Back brace medical necessity follows a separate track. A lumbar orthosis (LO), lumbar-sacral orthosis (LSO), or thoracic-lumbar-sacral orthosis (TLSO) is covered for four indications: post-injury healing, post-surgical healing, pain reduction by restricting trunk mobility, and supporting weak spinal muscles or a deformed spine. These are the only covered indications. Billing a lumbar support for anything outside those four categories puts you in experimental/investigational territory.

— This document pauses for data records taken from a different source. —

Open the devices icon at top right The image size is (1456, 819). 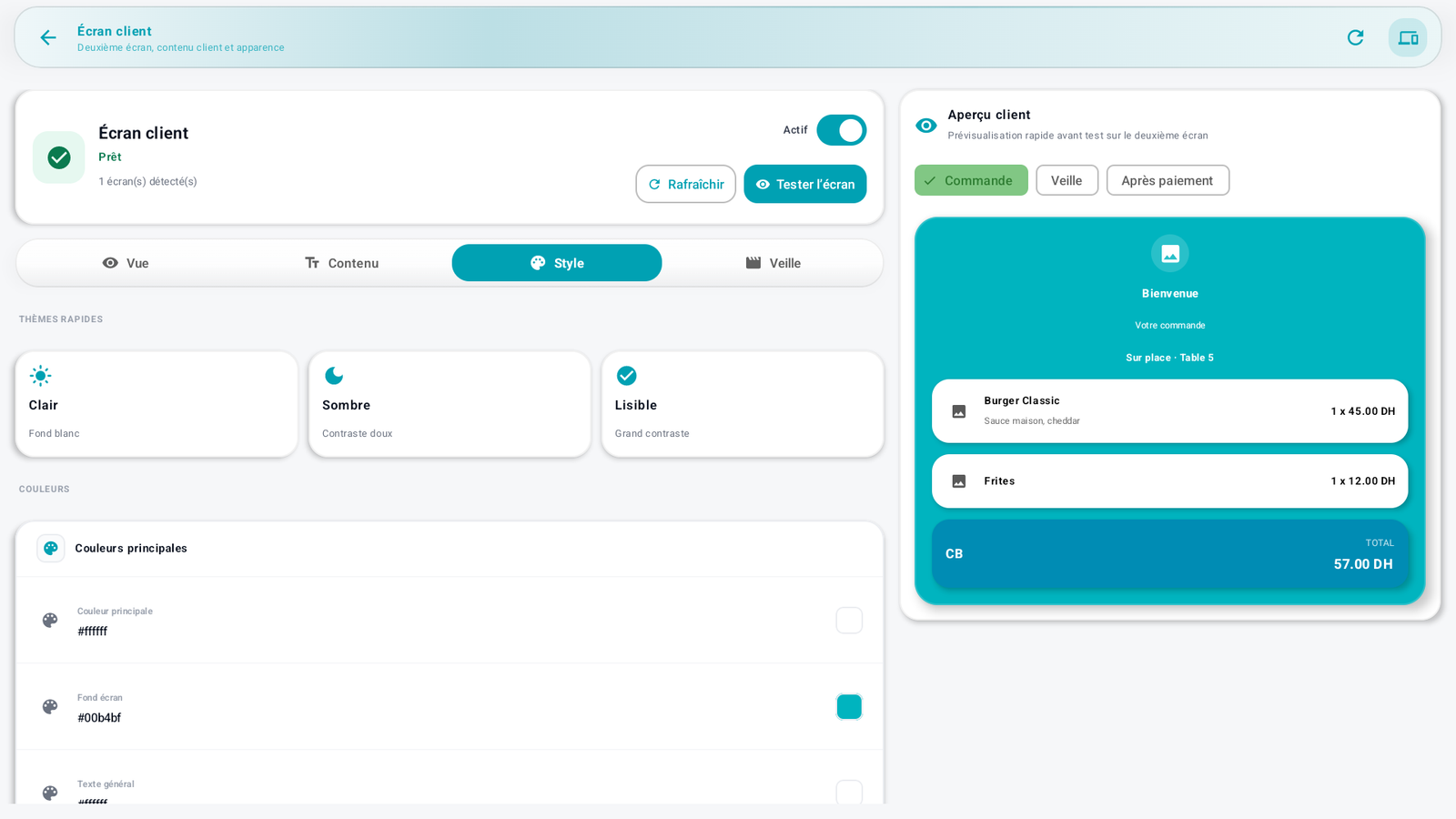pos(1408,37)
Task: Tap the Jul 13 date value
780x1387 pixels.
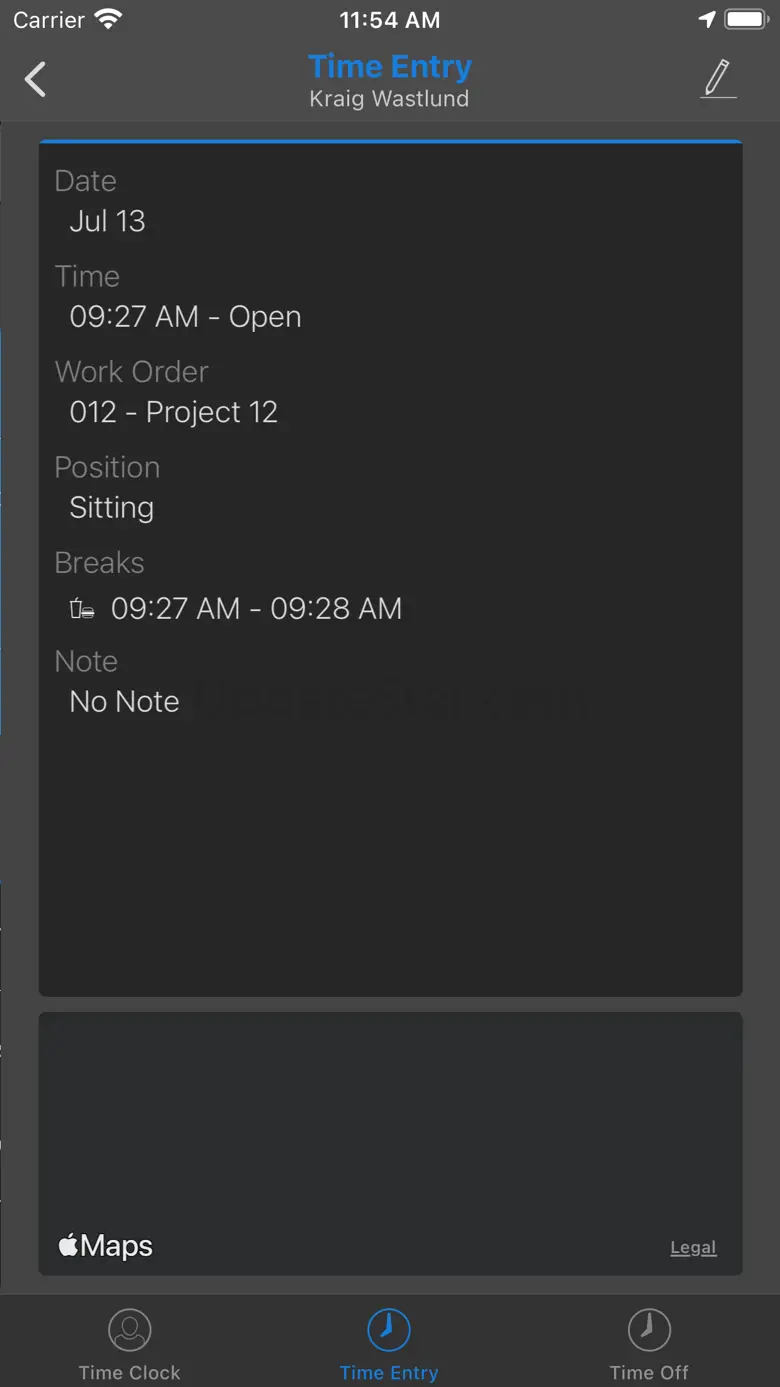Action: pyautogui.click(x=107, y=221)
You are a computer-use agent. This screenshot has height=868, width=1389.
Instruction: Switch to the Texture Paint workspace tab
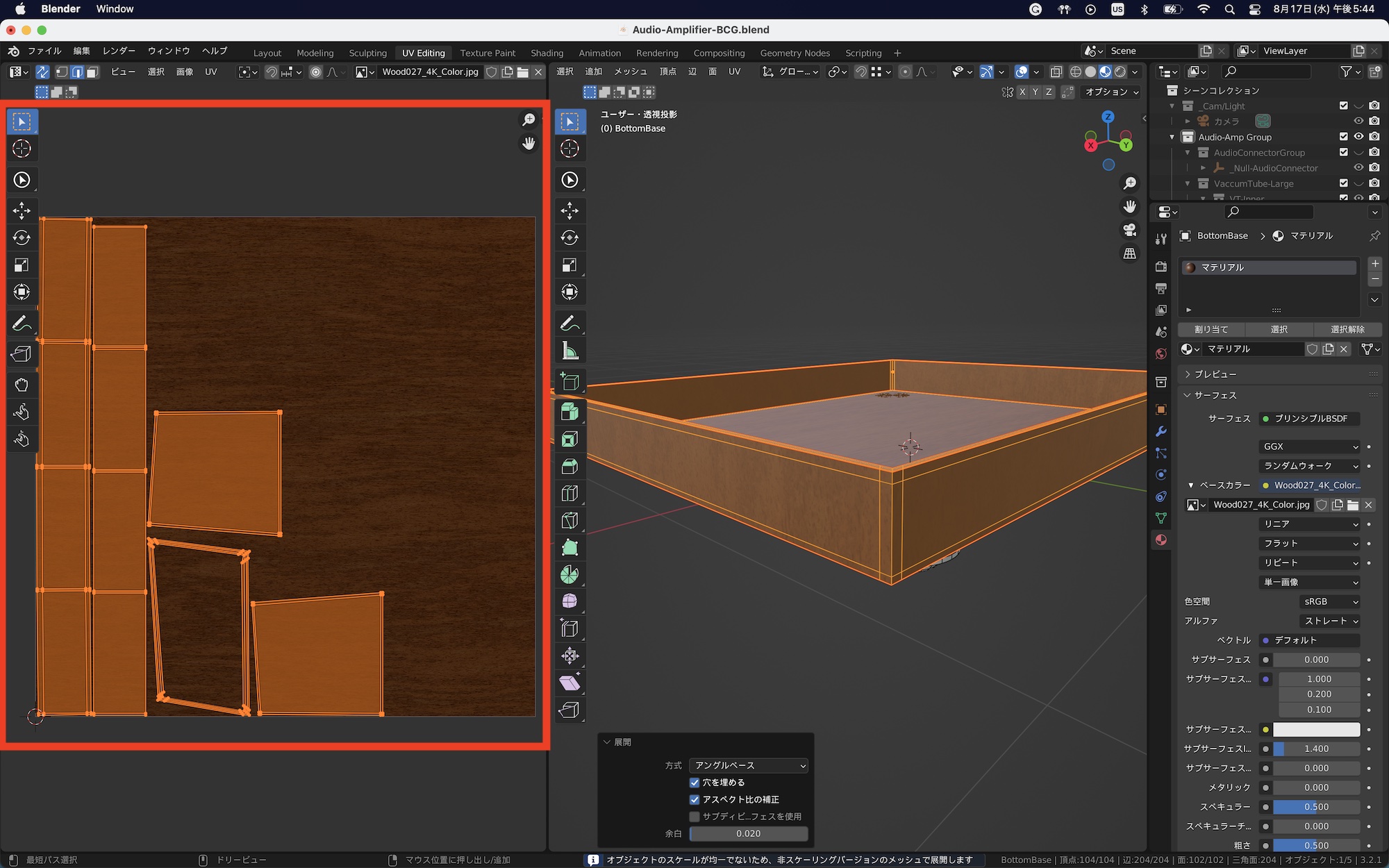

Custom-fitted versus custom-fabricated is where this policy gets financially significant. A custom-fitted brace — a prefabricated brace modified to fit a specific patient — is only covered after a prefabricated (off-the-shelf) brace has failed, is contraindicated, or cannot be tolerated. Document that failure before billing the custom-fitted product. If you skip that step, expect a denial.

Whether prior authorization is required for specific bracing services depends on your contract and the member's plan. Check the member's benefits before providing custom or high-cost devices. If your Aetna volume is significant and you're not sure where the prior auth lines fall, talk to your compliance officer before the effective date of January 22, 2026.


Aetna Orthopedic Braces Exclusions and Non-Covered Indications

The policy is explicit: lumbar orthosis, lumbar-sacral orthosis, and thoracic-lumbar-sacral orthosis are considered experimental, investigational, or unproven for any indications beyond the four listed above. Aetna does not cover general back support, preventive bracing, or bracing for conditions not tied to injury, surgery, pain restriction, or spinal weakness.

This matters for orthopedic and spine practices that prescribe back braces more broadly. "Patient reports back discomfort" is not a covered indication. Document the specific qualifying condition — fracture, post-op stabilization, documented muscle weakness, or pain requiring mobility restriction — or you won't get paid.

Supportive braces (back supports, lumbo-sacral supports, support vests) used following a strain or sprain fall into a narrower category. Aetna acknowledges their use to support injured muscle and reduce discomfort, but their coverage is conditional on meeting the criteria above. Don't assume strain/sprain automatically qualifies.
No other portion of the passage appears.